## YOUR OBJECTIVE
Find the line that contains "How do I perform: Select". Restate it and each following line exactly, through the end of the records.

## EXERCISE DATA
+-------+

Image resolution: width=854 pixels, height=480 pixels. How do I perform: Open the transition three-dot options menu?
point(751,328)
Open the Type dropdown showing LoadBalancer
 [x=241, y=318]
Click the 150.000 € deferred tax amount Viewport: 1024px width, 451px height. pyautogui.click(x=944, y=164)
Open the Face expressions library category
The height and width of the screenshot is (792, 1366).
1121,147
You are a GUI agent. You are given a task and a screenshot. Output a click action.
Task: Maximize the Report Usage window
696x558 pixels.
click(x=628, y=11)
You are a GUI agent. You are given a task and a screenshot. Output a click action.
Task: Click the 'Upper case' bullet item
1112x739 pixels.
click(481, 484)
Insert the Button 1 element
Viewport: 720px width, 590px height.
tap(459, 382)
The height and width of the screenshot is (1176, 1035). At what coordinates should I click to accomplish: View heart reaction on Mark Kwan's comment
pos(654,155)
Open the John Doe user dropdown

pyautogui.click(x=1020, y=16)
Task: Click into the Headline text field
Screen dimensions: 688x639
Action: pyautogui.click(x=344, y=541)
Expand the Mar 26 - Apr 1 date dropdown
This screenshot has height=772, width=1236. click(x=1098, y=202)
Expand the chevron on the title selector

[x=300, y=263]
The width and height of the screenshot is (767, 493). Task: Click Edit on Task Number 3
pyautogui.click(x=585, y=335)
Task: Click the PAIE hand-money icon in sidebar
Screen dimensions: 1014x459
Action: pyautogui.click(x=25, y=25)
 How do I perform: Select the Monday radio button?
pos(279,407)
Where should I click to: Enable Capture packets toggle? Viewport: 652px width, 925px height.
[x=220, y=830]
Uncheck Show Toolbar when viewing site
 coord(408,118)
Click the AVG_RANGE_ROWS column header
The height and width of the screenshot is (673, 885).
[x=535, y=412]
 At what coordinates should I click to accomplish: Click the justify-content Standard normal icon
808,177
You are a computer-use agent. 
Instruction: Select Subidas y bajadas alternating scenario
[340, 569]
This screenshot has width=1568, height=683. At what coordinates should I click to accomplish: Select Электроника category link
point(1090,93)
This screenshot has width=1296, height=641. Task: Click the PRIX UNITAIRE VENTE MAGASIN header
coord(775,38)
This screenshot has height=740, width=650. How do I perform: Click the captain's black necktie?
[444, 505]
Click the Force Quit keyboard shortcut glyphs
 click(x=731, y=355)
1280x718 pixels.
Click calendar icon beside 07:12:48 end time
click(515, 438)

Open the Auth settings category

+-------+

## SOLVED PROBLEM
 How do I perform: Select the Monday radio button?
pos(279,407)
Where should I click to: Enable Capture packets toggle? Viewport: 652px width, 925px height.
[x=220, y=830]
Uncheck Show Toolbar when viewing site
 coord(408,118)
Click the AVG_RANGE_ROWS column header
The height and width of the screenshot is (673, 885).
[x=535, y=412]
 At what coordinates should I click to accomplish: Click the justify-content Standard normal icon
808,177
You are a computer-use agent. 
Instruction: Select Subidas y bajadas alternating scenario
[340, 569]
This screenshot has width=1568, height=683. At what coordinates should I click to accomplish: Select Электроника category link
point(1090,93)
This screenshot has width=1296, height=641. Task: Click the PRIX UNITAIRE VENTE MAGASIN header
coord(775,38)
This screenshot has height=740, width=650. How do I perform: Click the captain's black necktie?
[444, 505]
Click the Force Quit keyboard shortcut glyphs
 click(x=731, y=355)
1280x718 pixels.
Click calendar icon beside 07:12:48 end time
click(515, 438)

Open the Auth settings category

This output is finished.